太子为长女取名为清寒。小清寒出生便被册封为长公主——天子无女,便格外宠爱这个皇孙女。清寒五岁时,回到无极帝国的八皇子以太子豢养昆仑妖女、意图谋反为名发动兵谏,火烧太子府。清寒在众人帮助下,和母亲顾飞雪一起逃出火海,但也留下严重烧伤。

随后,清寒母女被忠于太子的无极帝国海军统帅崔德友带到了海上,漂泊数月,却迟迟得不到太子的消息。无奈之下,崔德友将二人送往月轮国藏身。

为了能让女儿有自保的能力 ,顾飞雪将寒冰真气和一身武功都传授给了清寒,并暂将其姓氏改为“顾”。

此后十余年间,太子还是杳无音信,清寒也已逐渐掌握寒冰真气。顾飞雪再也无法等待,便与女儿一起返回了无极帝国,在永州开设古董店藏雨阁,暗中则在打听太子与小女儿的消息......

顾清寒在回到无极帝国后的第一个元宵灯会上,偶遇宁红夜,二人一见如故。但好景不长,宁红夜偶然撞见顾清寒使用寒冰真气,进而发觉其母亲顾飞雪便是多年前的昆仑叛徒。顾飞雪用一个秘密,交换了女儿的性命,自己却死在宁红夜的剑下。从此,顾清寒和宁红夜结下了杀母之仇。

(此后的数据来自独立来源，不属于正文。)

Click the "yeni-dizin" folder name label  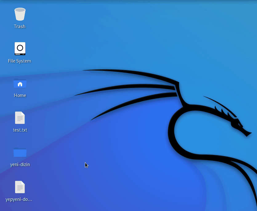[x=20, y=164]
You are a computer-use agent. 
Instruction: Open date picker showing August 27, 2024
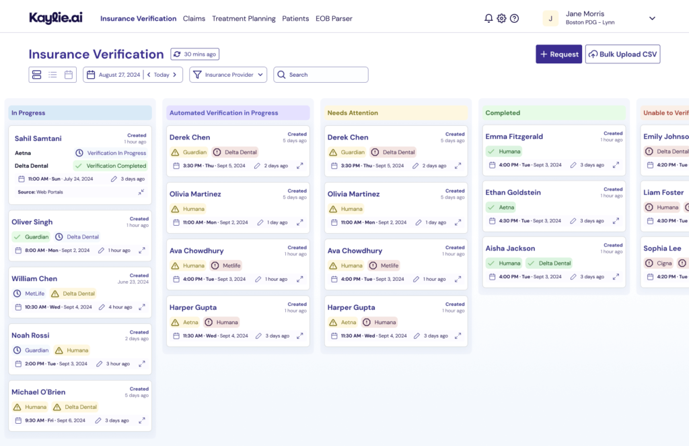coord(113,75)
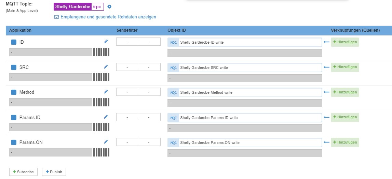This screenshot has height=179, width=392.
Task: Click the Publish button
Action: 54,172
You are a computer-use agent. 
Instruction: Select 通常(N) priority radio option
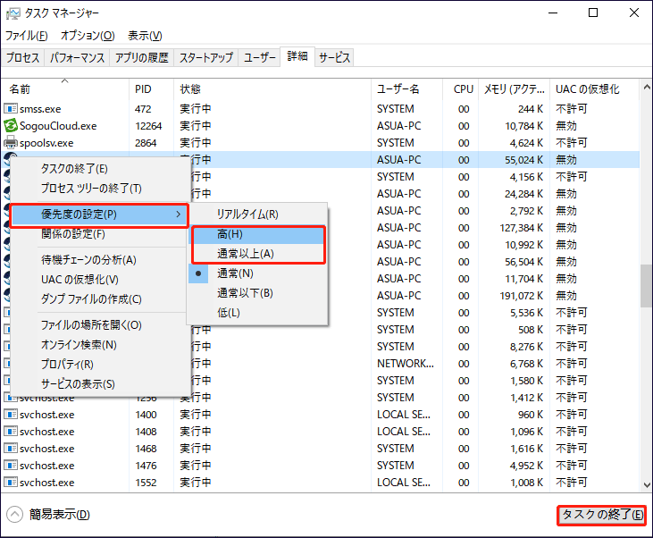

母亲死后,顾清寒独自一人闯荡江湖,追查宁红夜的行踪,寻找父王与妹妹的踪迹。几年后,无尘找到了顾清寒,告诉她拥有无上神力的不朽面具即将现世的消息。顾清寒为能获得守护家人的力量,更是为报杀母之仇、阻止宁红夜拿到不朽面具,决心上岛夺取不朽面具。

序章 冰雁

备受天子宠爱而被册封为长公主的皇孙女;

仙姿灵秀,行迹莫测的藏雨阁主人;

心比剑更冷的江湖游侠。

顾清寒有过很多身份,在很多地方留下过痕迹。

冰雁归来时,清霜千里;

当寒夜降至,她会让仇敌付出代价。

第一章 冰心诀

无极历六八年,七月二十三日。

今日之事,的确值得好好作一篇日录。每日面对日录却觉无事可载的状况,已有好一阵了。

昨夜,难得地做了一个好梦,我想这是今日所发生事情的征兆:身体竟早我一步意识到,我已经准备好了。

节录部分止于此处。